Ao tomar nova posição essencial no controle dos atos normativos dos demais
poderes, especialmente do poder legislativo, e além disso passar a ocupar cada vez mais
a função de instituição central ao influenciar o processo político, há o surgimento do
fenômeno chamado de judicialização da política, entendida como uma forma de atuação
jurídica que transforma a função dos magistrados mais do que meros intérpretes, mas
também como agentes cada vez mais responsáveis pela efetivação do texto constitucional,
na medida em que interferem em decisões que, em tese, deveriam ser tomadas pelos
poderes majoritários.
Diante de tal cenário, diversos autores consideram que o crescimento da função
política do judiciário pode ser compreendido como um fato inerente da própria natureza
do Estado de Direito, tendo em vista que a Carta Magna estabelece o controle de
constitucionalidade como competência do tribunal constitucional. Pesquisadores e
analistas políticos passaram a notar o surgimento de uma atuação cada vez mais proativa
dos juízes ao analisar a constitucionalidade das leis, levantando questionamentos de até
que ponto seria legítimo e saudável para o regime democrático o papel exercido por juízes
de ter a última palavra na interpretação da lei e, portanto, o judiciário ser considerado
como o guardião da Constituição. Contudo, destaca-se que apesar de o controle de
constitucionalidade ser uma das principais causas para o aumento do protagonismo
judicial, diversos outros fatores ainda operam para incentivar o desenvolvimento desse
fenômeno complexo. ―O limite entre o político e o judicial não pode ser definido
formalmente no Estado moderno. A justiça moderna não pode ser ‗apolítica‘ nesse
sentido, e hoje mais do que nunca deve-se reconhecer que o poder judiciário é governo.
(ZAFFARONI, 1995, p. 24).
A judicialização de política é um fenômeno complexo, que pode ser desenvolvido
de diferentes formas a depender do contexto institucional e das influências
comportamentais dos juízes em determinado período. Barroso (2009, p. 3) afirma que
Judicialização significa que algumas questões de larga repercussão política ou
social estão sendo decididas por órgãos do Poder Judiciário, e não pelas
instâncias políticas tradicionais: o Congresso Nacional e o Poder Executivo –
em cujo âmbito se encontram o Presidente da República, seus ministérios e a
administração pública em geral. Como intuitivo, a judicialização envolve uma
transferência de poder para juízes e tribunais, com alterações significativas na
linguagem, na argumentação e no modo de participação da sociedade.
39

Em seu artigo, o ministro do Supremo Tribunal Federal apresenta três grandes causas
que impulsionaram a judicialização da política nas democracias contemporâneas,
destacando sobretudo no caso brasileiro: a redemocratização em 1988, a ampla abrangência
de direitos constitucionalizados e o sistema de controle de constitucionalidade (BARROSO,
op. cit., p. 3-4). A conjugação dessas três condições possibilitou o crescimento da
importância do poder judicial nas decisões políticas.
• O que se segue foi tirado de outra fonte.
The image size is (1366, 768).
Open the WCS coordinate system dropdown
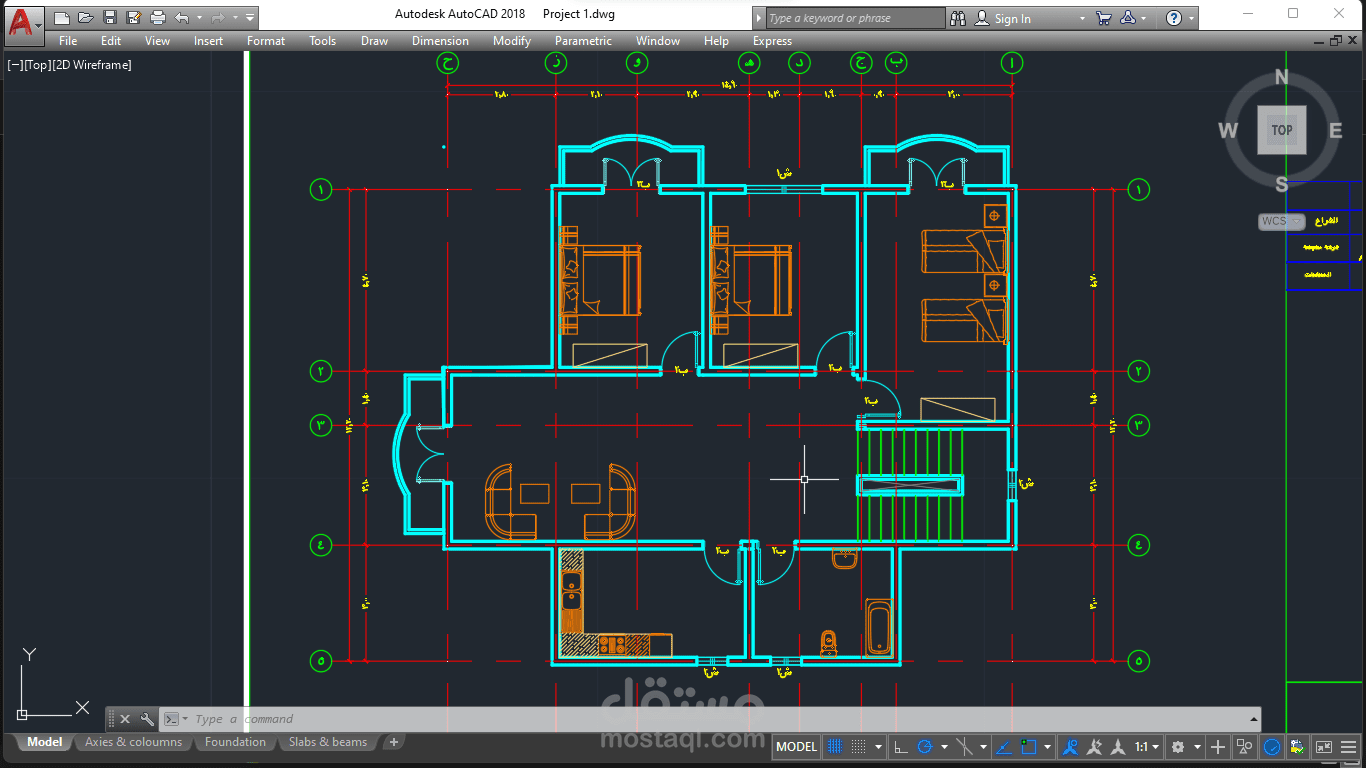coord(1282,221)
Tate e Vallinder (1995, p.13), no pioneiro trabalho The global expansion of judicial
power, refere-se ao fenônemo da judicialização como um tipo de ―infusão‖ do poder
judiciario no processo de decisão, atingindo a esfera política que não seria o campo de
atuação do judiciário. Segundo Vallinder, as causas precisas que influenciaram o
desenvolvimento da judicialização da política variam de acordo com cada país, mas que
certos fenômenos, como a derrocada de regimes totalitários ao final da Segunda Guerra
Mundial e a subsequente necessidade de prevenção aos horrores causados pela
inobservância aos direitos humanos nos regimes fascista e nazista, seria um fator
determinante na influência à expansão da atuação do poder Judiciário, na medida em que
este agiria como um poder contramajoritário ao movimentos de massas.
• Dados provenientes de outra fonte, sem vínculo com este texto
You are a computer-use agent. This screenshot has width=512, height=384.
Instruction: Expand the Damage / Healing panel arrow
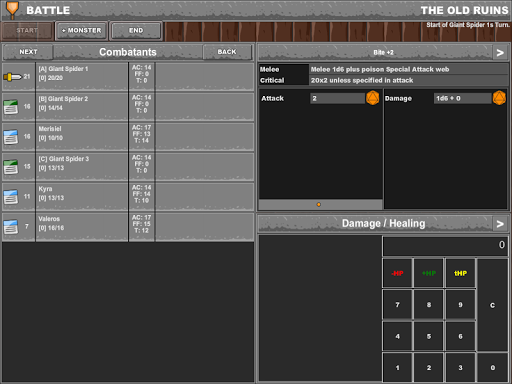(x=500, y=224)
De acordo com o estudo, é admitido que o sistema democrático contemporâneo
fornece condições institucionais para a expansão da judicialização. Neste sentido, os autores
afirmam que a judicialização é comum em diversos países e também é resultado de múltiplas
e interativas causas. A primeira delas é o desenvolvimento da própria democracia, regime
baseado na regra da maioria e da responsabilidade popular. A democracia não
necessariamente causa o desenvolvimento da judicialização, mas, certamente, constitui uma
condição essencial para o seu desenvolvimento. Não é possível considerar a existência de
juízes controlando atos do governo em um regime autoritário, onde o soberano não se
submete a um controle nem do povo e nem das instituições, atuando unicamente com base
em sua vontade. Outros fatores que o autor identifica como relacionado ao surgimento da
judicialização são: (II) valorização e a positivação das Declarações de direitos, que surgiram
para a proteção formal do direito das minorias e outros grupos de interesse; (III) uso do
tribunal por grupos de interesse, levando em consideração o fato de que a judicialização não
se desenvolve deslocada das questões sociais e econômicas relevantes, além do fato de que
minorias e a oposição podem recorrer ao tribunal constitucional, caso estes considerem que
estão sendo prejudicados no processo majoritário do parlamento ; (IV) instituições
representativas inefetivas, onde geralmente tornam-se incapaz de oferecer respostas
adequadas às demandas da sociedade, considerando ainda o fato de que os partidos e os
governos de coalizão estão cada vez mais fracos e encontram dificuldades de construírem
uma base social e política sólida capaz de construir projetos e efetivarem políticas públicas;
40

(V) a divisão dos poderes, sendo uma condição necessária, porém não suficiente.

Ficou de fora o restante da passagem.